Kansas University researchers have helped scientists unlock some of the fossilized mysteries encased in 95-million-year-old African amber.
The amber deposit, found in Ethiopia, includes remains of ants, wasps and spiders that can provide new insight into how those species lived during the Cretaceous period, when dinosaurs still roamed the earth.
“All of the specimens that are found in these amber deposits can tell us a lot about evolution,” said Erin Saupe, a KU graduate student who studied a spider fossil found in the deposit.
The amber fossils are the first found on the African continent, and so are useful in determining new information about very old bugs.

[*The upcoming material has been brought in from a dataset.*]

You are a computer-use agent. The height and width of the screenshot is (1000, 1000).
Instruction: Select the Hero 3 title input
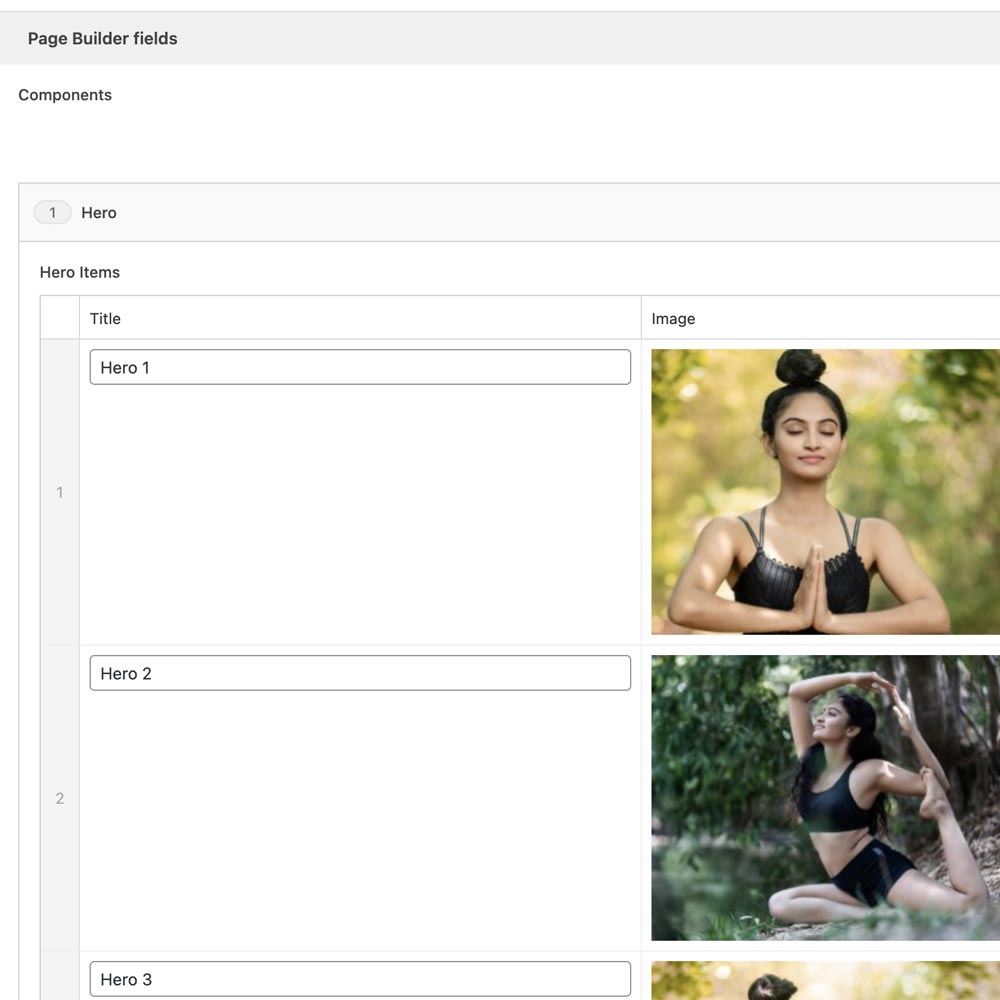pos(360,979)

Twenty different researchers from seven countries analyzed the amber, its contents and the geological setting. KU was chosen to assist because of Saupe’s mentor, Paul Selden, distinguished professor of geology and an expert on spider fossils.
The team’s research was published in this week’s edition of the Proceedings of the National Academy of Sciences. Saupe’s spider was only the third spider fossil to be fully described on the African continent, and represents the second-oldest sheet-web weaving spider ever found.
Another KU post-doctoral student found an ant that turned out to be one of the oldest known relatives of its modern-day diverse and dominant group.
But there could still be more to come.
“It’s especially exciting for me because we don’t know what other species could be found” inside the amber, Saupe said.